Just as public health officials were getting a grip on the heroin boom, an even scarier drug hit the streets: fentanyl. It’s up to 50 times more powerful than heroin and can be manufactured in a lab. In Baltimore, deaths from fentanyl overdoses increased 600 percent from 2013 to 2015, mirroring a trend in other eastern cities. To deal with the crisis, the city’s health commissioner, Leana Wen, prescribed the antidote naloxone, which can halt an overdose, to all residents. “Everyone should carry this medication with them,” she says. Go through a 10-minute basic training and you can pick up a dose.

Rehab Aids

In May, the FDA approved Probuphine, an implant that releases buprenorphine into the body. The drug attaches to the same receptors in the brain as heroin, protecting a patient from withdrawal symptoms for at least six months. “I’ve watched people get their lives back together,” says Steven Chavoustie, a doctor at Miami’s Segal Institute for Clinical Research. He’s training 4,000 physicians to use the implant by the end of the year.

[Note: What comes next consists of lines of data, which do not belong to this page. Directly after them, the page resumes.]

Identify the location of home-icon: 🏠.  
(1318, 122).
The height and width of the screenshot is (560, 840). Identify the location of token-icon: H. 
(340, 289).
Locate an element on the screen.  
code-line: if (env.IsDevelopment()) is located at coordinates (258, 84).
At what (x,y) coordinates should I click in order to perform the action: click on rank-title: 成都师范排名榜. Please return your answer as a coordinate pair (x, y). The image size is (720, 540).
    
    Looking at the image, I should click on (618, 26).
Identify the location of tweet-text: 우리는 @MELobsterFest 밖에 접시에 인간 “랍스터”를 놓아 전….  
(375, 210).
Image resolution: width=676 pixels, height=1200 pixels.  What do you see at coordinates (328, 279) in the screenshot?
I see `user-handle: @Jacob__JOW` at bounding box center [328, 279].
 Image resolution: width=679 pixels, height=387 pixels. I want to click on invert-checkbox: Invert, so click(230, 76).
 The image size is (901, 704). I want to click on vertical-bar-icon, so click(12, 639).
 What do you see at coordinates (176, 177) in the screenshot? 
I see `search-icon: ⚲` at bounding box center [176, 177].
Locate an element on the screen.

Since 2003, Vancouver has allowed addicts to shoot up in sterilized cubicles, safe from arrest and under the care of trained specialists. Inspired by the success of that program, California state assemblymember Susan Talamantes Eggman introduced a bill that would let municipalities open similar facilities. It didn’t pass, but she’s hopeful that, like needle exchanges and naloxone access, supervised injection will one day be accepted as a way to fight the epidemic.